# 2D adaptive filters

Does anyone know about different adaptive filtering implementations (LMS, RLS ...) in 2D or even 3D ? I have sequences of 2D images and 3D volumes with repeating patterns but small differences. I was thinking of using one as my reference input and extract differences between the pair (A simple subtraction doesn't work as every little random difference is magnfied in the result). I cannot find any Matlab implementation and using 1D on columns or rows of the images doesn't seem to work. Thought perhaps a 2D version using a 2D neighbourhood would do a better job. The noise I am trying to remove is not white noise but rather coherent noise. New images are produced every second. The differences between two successive ones are small but gets larger over time.

• To remove noice you can try 2D and/or 3D adaptive median filtering. It's hard to say more without knowing about nature of your noise. Aug 26, 2013 at 6:51
• Thanks. I used 2D median filtering but it introduces spurious noise. I have added an example. The noise regions are marked around. Aug 26, 2013 at 7:12
• Did you try Fourier-based filtering? Aug 26, 2013 at 16:05
• Picture shows snapshot at one particular time from energy distribution in a sub-sea monitoring system for a depth profile. Measuring equipments are distributed around the observation field. By back-propagating energy in time along equidistant curves and adding up the back-propagation from all involved instruments a 2D (3D) subsea picture is constructed. The marked areas are concentrated energy due to coherent noise (originated outside the field) and are repeated (to some degree) from snapshot to the next, since the noise source(s) can be considered stationary for short periods of time. Aug 28, 2013 at 11:37
• Sorry, it's still not clear to me how to use LMS to track such big regions. Fwiw, X in LMS( X, y ) can be anything at all, e.g. pixels at various times; see how-to-apply-an-adaptive-filter-in-python on Stackoverflow for a simple derivation and simple code. Aug 29, 2013 at 13:46

Local contrast enhancement a.k.a. Unsharp masking is a simple, fast method for modeling, then removing, smooth (low-frequency) background noise. In a nutshell,

1. extract a smooth background image with a wide-radius lowpass filter
2. sharper_image = image + c * (image - background), c ~ 10 % or so: highpass

Using scipy.ndimage, this is :

def sharpen( image, radius, howfar, background ):
""" in: greyscale image, a 2d, 3d ...  numpy array
out = extrapolated highpass
background: lowpass the image, in time ~ Npixel * (2 radius + 1) * ndim
then highpass: background ---> image ---> sharpened image, in time ~ Npixel
howfar     -1              0          .5 ...
"""
sigma = int( radius / 4. + .5 )  # r = int( 4 * sigma + .5 )
ndimage.gaussian_filter( image, output=background, sigma=sigma, mode="nearest" )
return image + howfar * (image - background)  # clip


Some notes:

Of course you'll have to experiment with radius and howfar for your data.

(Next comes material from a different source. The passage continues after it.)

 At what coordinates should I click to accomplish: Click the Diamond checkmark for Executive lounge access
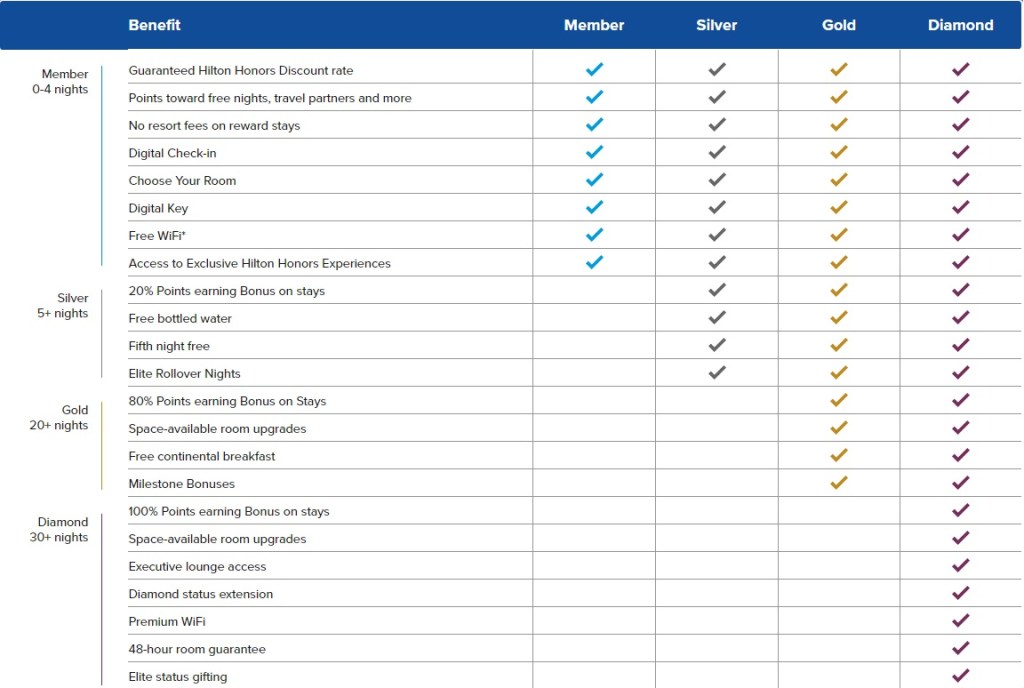(961, 566)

Calculate the smoothing filter (1d) outside the loop, then do convolve or convolve_1d for each frame. If the background changes slowly, update only 1/2 or 1/10 of it on each frame. For example, alternate convolve_1d ( horizontal lines, vertical lines, horizontal ... )
or ( every 5 th H line, every 5 th V line, next 5 th H ... ).

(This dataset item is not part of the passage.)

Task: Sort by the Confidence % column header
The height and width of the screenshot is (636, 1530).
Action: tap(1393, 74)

Experts may know of smarter ways of tracking background only where it's changing.
(As I undersand it, that's your original question, but LMS seems to me, non-expert, overkill for that; here we have a fast simple inner loop.)

Color: you don't want to interpolate colors in RGB space, much less extrapolate, because "between" gets screwy colors.

(Some follow-up questions, maybe enough for a wiki:
What C++ image libraries have fast 2d / 3d gaussian_filter / fast extrpolation
and reasonable doc, clean, small, opensource, bindings for Python ... ?
Is there a constant-time 2d / 3d gaussian filter, independent of radius ?
Color: RGB -> Lab or YIQ -> sharpen luma only, leave color asis ?